* Tasks for this exercise
**A)** From the cloud availability text below, list every broad solution category it gives for mitigating unplanned outages in datacenters.
**B)** Decide whether each statement agrees with the cloud availability text below. For each one, answer yes or no and quote the words of the text that decide it.
(i) Planned outages are scheduled during specific periods of the year.
(ii) A CPU failure can interrupt the whole datacenter.
(iii) The study by Peak 10 puts the average cost of a datacenter outage at around USD 740,357.
**C)** Transcribe a passage from the cloud availability text below word for word. Begin at the words "Figure 1: Main" and stop after "reactive failure management.".

* Excerpted text
= = = = =

The fundamentals of highly available cloud services
Companies claim that their cloud services are accessible by users anywhere and anytime. But are they really available 24 hours a day, 365 days per year? There’s a study from Ponemon institute, showing that the average cost of a datacenter outage is around USD 740,357 – a significant loss for both cloud providers and users. How much interruption of this sort can users tolerate? Which are the main sources of failure in a data center? How much extra redundancy is needed? What are the existing mechanisms for offering the desired level of service availability?
The study referenced above can be find here.
Cloud service providers need to understand the main source of failures, have enough redundant hardware, have mitigation plans, and be able to predict, detect and fix failures in every operational layer. And despite the many advantages of cloud services, a study by Peak 10, shows that cloud reliability is still one of the top 10 challenges service providers encounter.
This post addresses the concerns regarding service availabilities by providing a brief overview of the most important factors to be considered when offering a highly-available cloud.
The main sources of failure in datacenters
Service interruptions in datacenters can happen due to planned or non-planned outages. Planned outages are related to system tests and preventive maintenance events that are scheduled during specific periods of the year to ensure system performance. Though the planned outages are known of in advance, without redundancy and proper planning the service will still be unavailable for the duration of the interruption. On the other hand, non-planned failures can happen at any time and anywhere in the datacenter and might disrupt service for a long time. Therefore, addressing the non-planned failures is a very important issue for cloud providers.
The main sources of outages in datacenters are as follows (see figure 1): infrastructure failures, planning mistakes, human errors (misconfiguration), software failures, cyber-attacks, preventive maintenance and tests.
Figure 1: Main failure sources in a datacenter.
Each type of outage requires a specific planning and mitigation strategy and has a different impact on service availability. For example, a major failure in the power system can lead to an interruption in the whole datacenter if no redundant components are installed, while a CPU failure impacts only applications executing on top of the server hosting the CPU. In short, in order to have a highly available system in which no single failure or mistake can cause an unacceptable service disruption, a combination of various protection mechanisms needs to be implemented.
There are three broad solution categories for mitigating unplanned outages in datacenters: hardware redundancy, proactive failure management, and reactive failure management.

= = = = =

* Source material
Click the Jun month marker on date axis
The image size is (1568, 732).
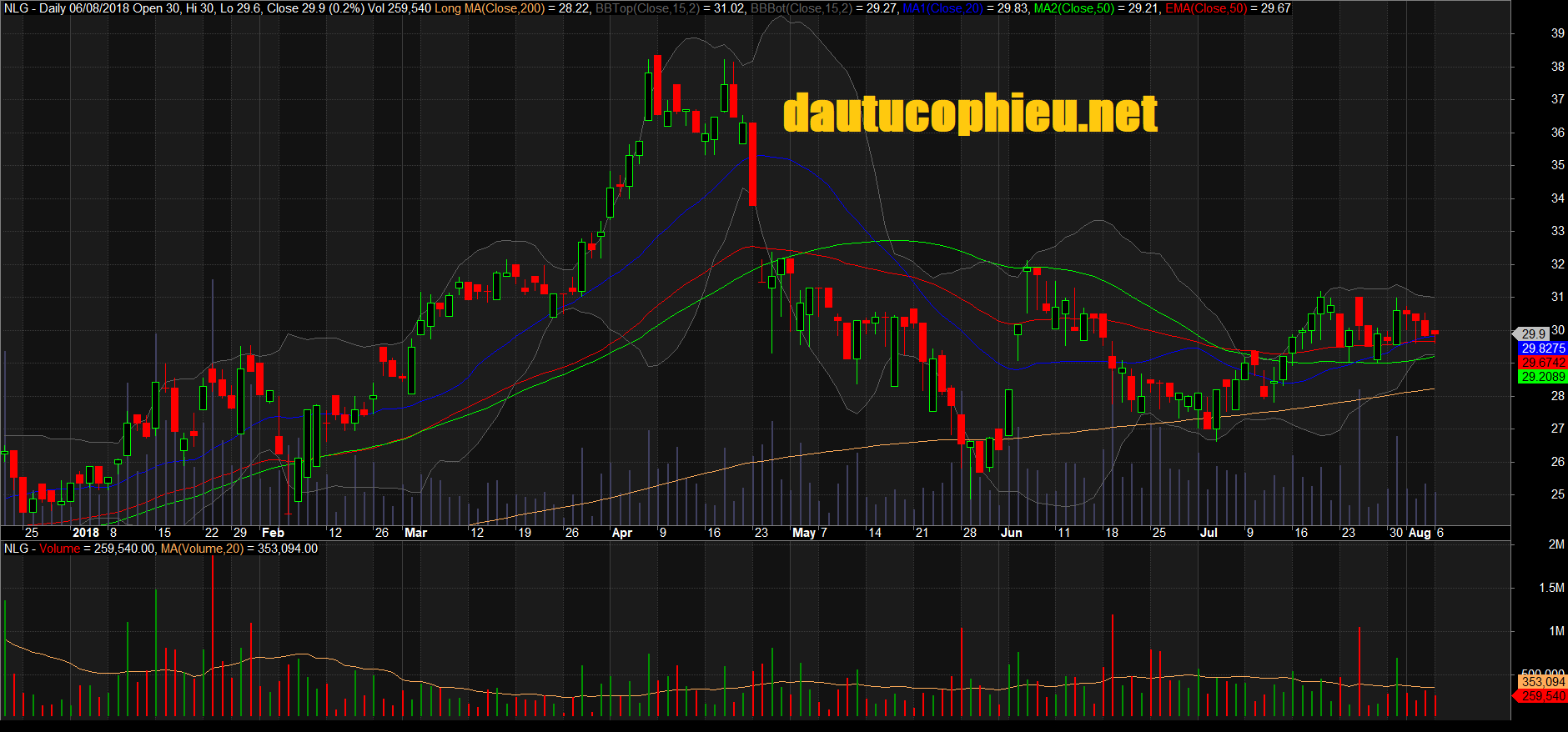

= = = = =

* Solutions to the problems
**A)**
- hardware redundancy
- proactive failure management
- reactive failure management

**B)**
(i) Yes: "scheduled during specific periods of the year"
(ii) No: "a CPU failure impacts only applications executing on top of the server hosting the CPU"
(iii) No: "There’s a study from Ponemon institute, showing that the average cost of a datacenter outage is around USD 740,357"

**C)**
Figure 1: Main failure sources in a datacenter.
Each type of outage requires a specific planning and mitigation strategy and has a different impact on service availability. For example, a major failure in the power system can lead to an interruption in the whole datacenter if no redundant components are installed, while a CPU failure impacts only applications executing on top of the server hosting the CPU. In short, in order to have a highly available system in which no single failure or mistake can cause an unacceptable service disruption, a combination of various protection mechanisms needs to be implemented.
There are three broad solution categories for mitigating unplanned outages in datacenters: hardware redundancy, proactive failure management, and reactive failure management.